Ce sont les rapports de force qui continueront à régir les délais

Mais si les entreprises créancières hésiteront à faire respecter le texte au début, c’est essentiellement en raison de la crainte des représailles. «Je ne peux pas me mettre sur le dos mes partenaires», confie un chef de PME. On voit mal, en effet, une PME demander avec insistance à une grande surface ou un client majeur d’honorer ses engagements dans les délais. Cette attitude prévaut déjà avec l’Etat dont les rapports commerciaux avec ses prestataires ont été réglementés bien avant. Comme l’a reconnu le ministre du commerce et de l’industrie, lors du débat au sein de la commission parlementaire sur ce projet de loi : «En dépit de l’existence d’une loi qui fixe le délai pour l’Etat à 60 jours, les sociétés n’osent pas lui demander de payer des pénalités». De fait, c’est plus le rapport de force et le degré de dépendance vis-à-vis du client qui continuera à régir les délais de paiement.
Et le recours à la justice n’est pas facile non plus. Hormis le risque de la dégradation de la relation commerciale, le facteur temps joue également. «Le recours à la justice est très coûteux et prend beaucoup de temps», souligne Hammad Kessal, entrepreneur et ancien président de la Fédération des PME-PMI à la CGEM. De fait, et comme le résume un autre chef d’entreprise, «la justice sera le recours ultime mais non optimal». En clair, on s’adressera à la justice en cas d’impayés et on fera alors valoir les dommages dus selon le nouveau texte sur les délais de paiement.
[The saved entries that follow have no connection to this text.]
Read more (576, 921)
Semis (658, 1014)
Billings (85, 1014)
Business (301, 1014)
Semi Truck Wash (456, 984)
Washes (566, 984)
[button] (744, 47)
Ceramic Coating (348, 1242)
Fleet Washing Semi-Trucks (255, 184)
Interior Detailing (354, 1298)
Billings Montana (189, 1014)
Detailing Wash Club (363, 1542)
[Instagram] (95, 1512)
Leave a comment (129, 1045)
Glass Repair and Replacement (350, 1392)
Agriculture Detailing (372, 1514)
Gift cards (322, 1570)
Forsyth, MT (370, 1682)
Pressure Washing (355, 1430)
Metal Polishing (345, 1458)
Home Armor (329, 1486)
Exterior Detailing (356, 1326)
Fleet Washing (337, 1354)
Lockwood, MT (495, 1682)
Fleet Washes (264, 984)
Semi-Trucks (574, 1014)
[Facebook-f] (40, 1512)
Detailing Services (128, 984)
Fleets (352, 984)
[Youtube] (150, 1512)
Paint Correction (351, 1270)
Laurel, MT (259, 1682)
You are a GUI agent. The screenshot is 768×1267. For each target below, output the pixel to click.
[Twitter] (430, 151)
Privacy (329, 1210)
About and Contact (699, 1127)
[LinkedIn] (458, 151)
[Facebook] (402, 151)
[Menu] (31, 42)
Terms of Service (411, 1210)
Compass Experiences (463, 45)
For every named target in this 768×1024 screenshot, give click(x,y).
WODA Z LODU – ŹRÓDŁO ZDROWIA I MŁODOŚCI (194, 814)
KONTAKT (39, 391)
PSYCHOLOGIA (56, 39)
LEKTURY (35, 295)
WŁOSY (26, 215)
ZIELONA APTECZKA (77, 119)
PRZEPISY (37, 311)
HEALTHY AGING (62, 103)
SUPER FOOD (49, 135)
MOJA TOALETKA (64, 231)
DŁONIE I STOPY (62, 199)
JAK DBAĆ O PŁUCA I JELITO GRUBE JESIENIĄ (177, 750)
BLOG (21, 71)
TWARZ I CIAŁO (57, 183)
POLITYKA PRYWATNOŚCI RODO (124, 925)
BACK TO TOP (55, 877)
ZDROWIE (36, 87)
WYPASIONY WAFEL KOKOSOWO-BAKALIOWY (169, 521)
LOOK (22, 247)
Il faut s’attendre donc au développement de certaines pratiques qui viseraient à contourner la loi pour ne pas se retrouver en porte-à-faux avec celle-ci : le changement de la date des factures, par exemple, indique un chef d’entreprise.
Il reste que l’apport d’une telle réglementation est un élément très positif, même si ses effets ne seront pas perceptibles dans l’immédiat. Elle induira nécessairement un changement des mentalités. «Il faut une période d’adaptation et tout le monde s’y mettra par la suite», affirme Bouchaib Benhamida, président de la Fédération nationale du bâtiment et des travaux publics (FNBTP). Cette loi «permettra de mettre de l’ordre dans le monde des affaires et de consolider un système de paiement selon des normes plus strictes et raisonnables», commente M. Toledano. Même constat de la part de Jamal Bahhar, DG de la Fédération des industries du cuir (FEDIC), pour qui «cette réglementation donnera plus de fluidité aux transactions commerciales et à l’économie».
Mais, d’ici là, le gouvernement a un rôle déterminant à jouer : la communication. Car, jusqu’à présent, la plupart des entrepreneurs et des commerçants ignorent tout d’un texte qui entrera en vigueur sous peu. «L’adoption de la loi est passée inaperçue et aucune action de sensibilisation n’a été entreprise autour de cette réglementation», déplore Moncef El Kettani, président de l’Union générale des entreprises et professions (UGEP).